Brexit checks to resume at NI ports following threats

Checks were suspended in Larne and Belfast from February 1st due to safety concerns

Physical post-Brexit checks on products of animal origin are to resume at the North's ports from Wednesday.

The checks were suspended from February 1st after staff employed by the North's Department of Agriculture and by Mid and East Antrim Borough Council at Border Control Posts in Larne and Belfast were withdrawn due to concerns over their safety.

It followed the appearance of graffiti referencing increasing tensions around the Northern Ireland protocol and the post-Brexit Irish Sea border, and describing staff as "targets."

However the PSNI subsequently said there was no evidence of “credible threats.”


The department said on Tuesday it had received a full threat assessment from the PSNI and conducted its own internal risk assessment, as well as liaising with staff and unions, and checks would resume on a phased basis from Wednesday.

Staff employed by Mid and East Antrim Borough Council have already returned to work.

The Sinn Féin MLA Philip McGuigan said it was welcome that they were back at their posts, saying that “the safe return of workers is a priority and their safety must be paramount.”

However, he said there were “still serious questions to be answered by the Minister for Agriculture around how and why the staff were withdrawn in the first place and who made the decision.”

Last week, it emerged that port staff had been stood down from duty on the order of the then Minister for Agriculture, the DUP MLA Edwin Poots, who was "not convinced the PSNI had a full understanding of the risk".

The department’s most senior civil servant, Derek McMahon, told the Stormont Agriculture Committee that the Minister had been “clear in demanding that action needed to be taken to protect staff.”

SDLP MLA Matthew O’Toole said there were “clearly unanswered questions about precisely how decisions were made to stand down staff at ports last week” and has written to the Minister and the chief executive of Mid and East Antrim Borough Council seeking clarification around how and when the decision to withdraw staff was taken.
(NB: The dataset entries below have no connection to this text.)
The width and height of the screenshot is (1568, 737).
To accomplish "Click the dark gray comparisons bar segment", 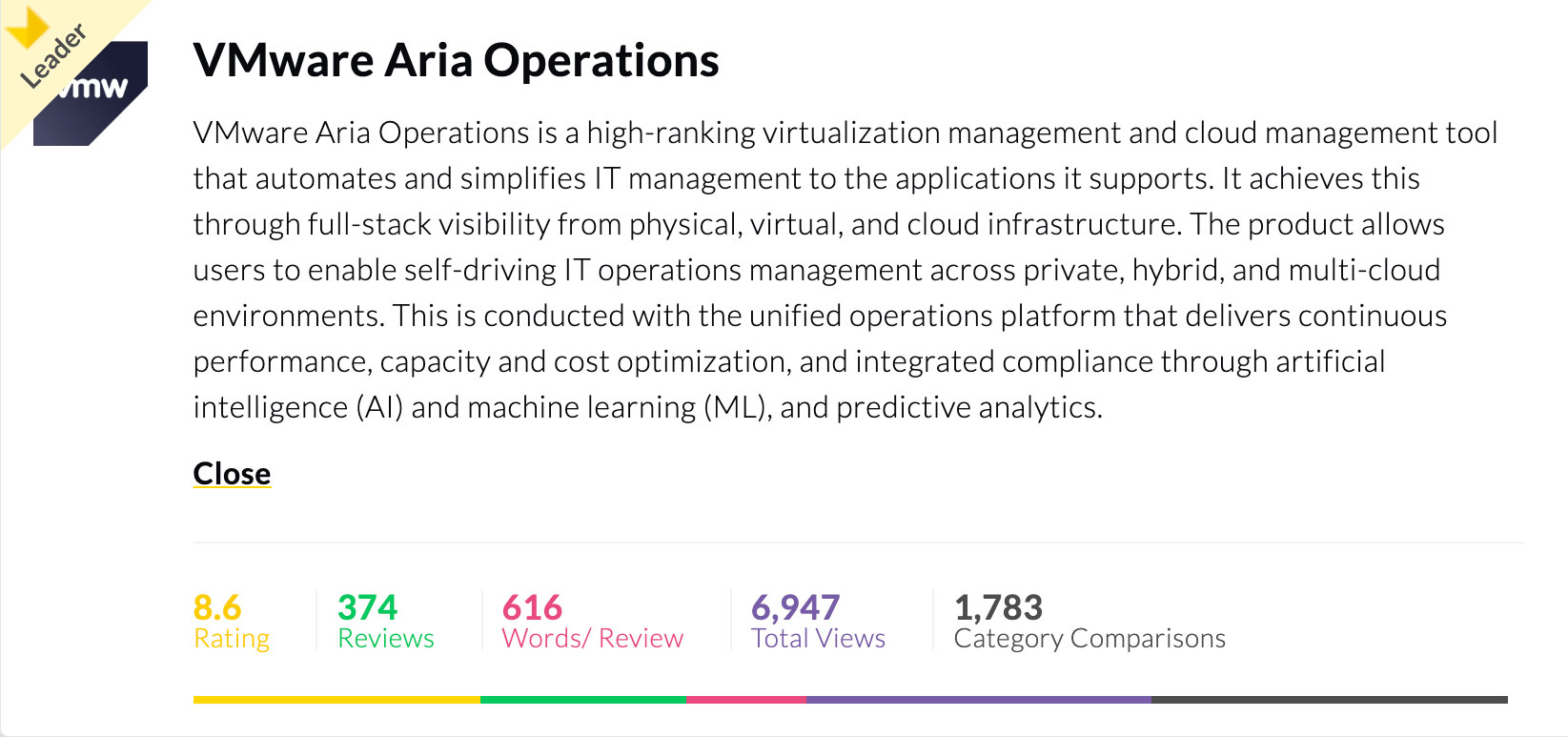I will point(1330,700).
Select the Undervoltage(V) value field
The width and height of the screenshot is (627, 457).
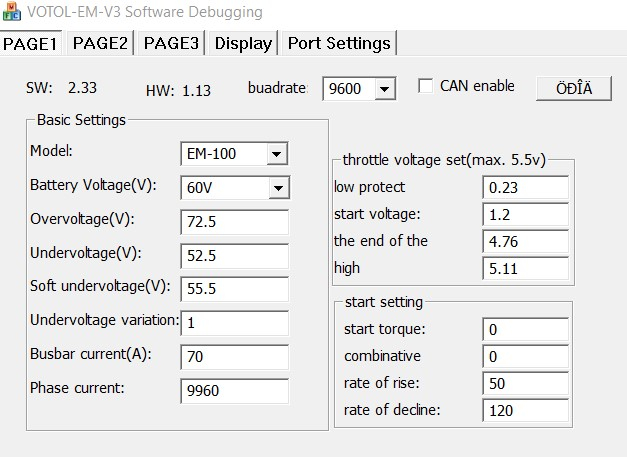(234, 256)
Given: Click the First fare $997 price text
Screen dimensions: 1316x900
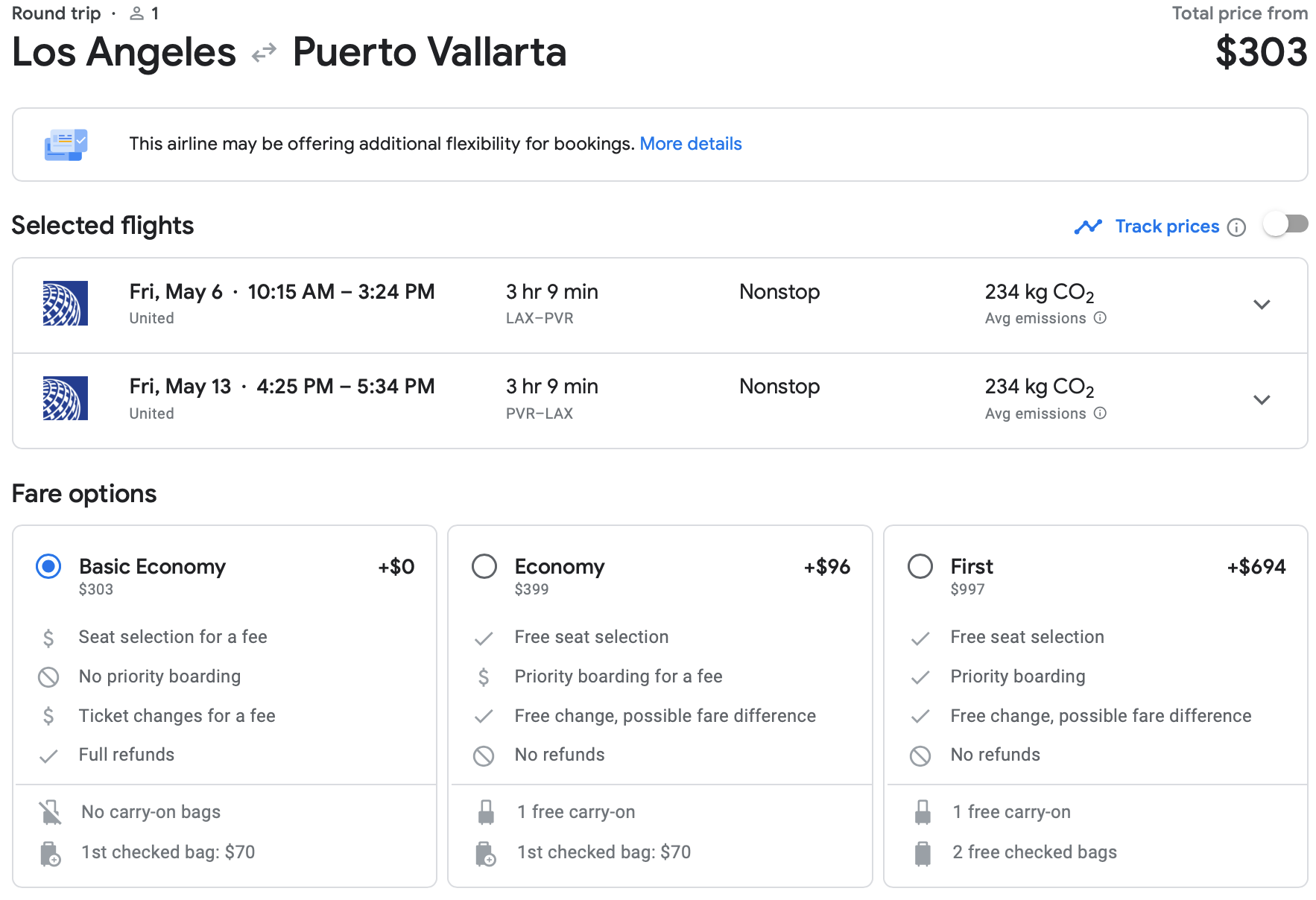Looking at the screenshot, I should 967,589.
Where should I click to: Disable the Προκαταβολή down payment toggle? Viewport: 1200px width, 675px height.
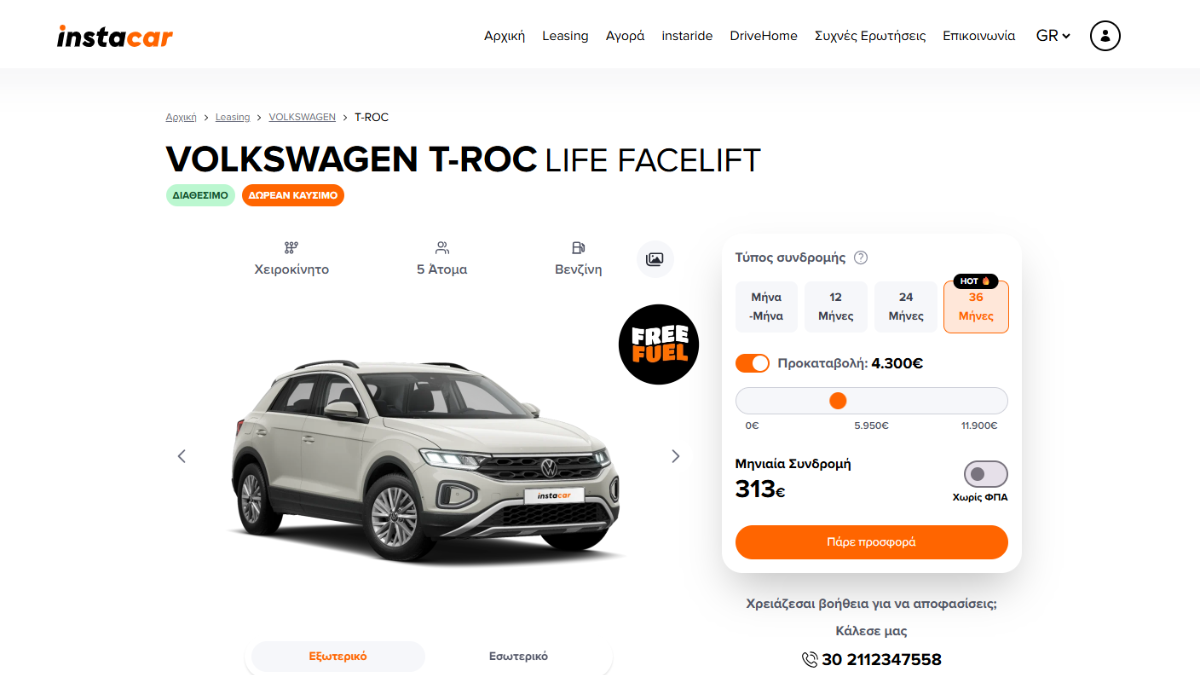point(752,363)

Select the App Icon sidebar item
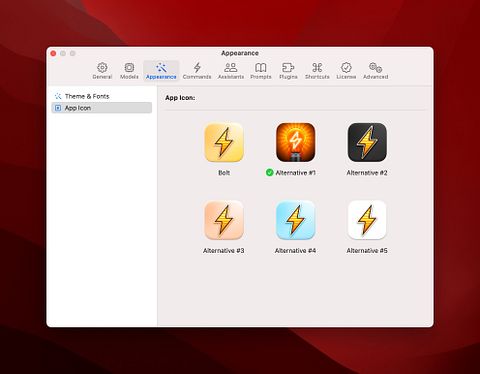[x=102, y=108]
Mr Poots has been temporarily replaced as minister by his party colleague, Gordon Lyons, while he undergoes treatment for cancer.

In the North’s Assembly on Monday, the Sinn Féin MLA John O’Dowd challenged Mr Lyons on the decision, saying that “despite the PSNI’s assessment that there were no credible threats you as Minister keep referring to these threats.

Cruel game

“The fact of the matter is that the information given to this Assembly, and to Mid and East Antrim Council was based on half-truths, misinformation and erroneous information. Workers were used as pawns in a very, very cruel game,” Mr O’Dowd said. “The agenda of those workers being removed suits your political agenda.”

Mr Lyons rejected this, saying there “were concerns, there were threats ... the graffiti that was put up was very much taken as a threat, there were a number of concerns expressed, and it was only right that we took precautionary measures and make sure that there are additional mitigations in place.”

The actions that had been taken, he said, very clearly demonstrated that staff safety had been put first, and the process which had been put in place had been allowed to run its course. “I find that an entirely appropriate response to what has gone on,” Mr Lyons said.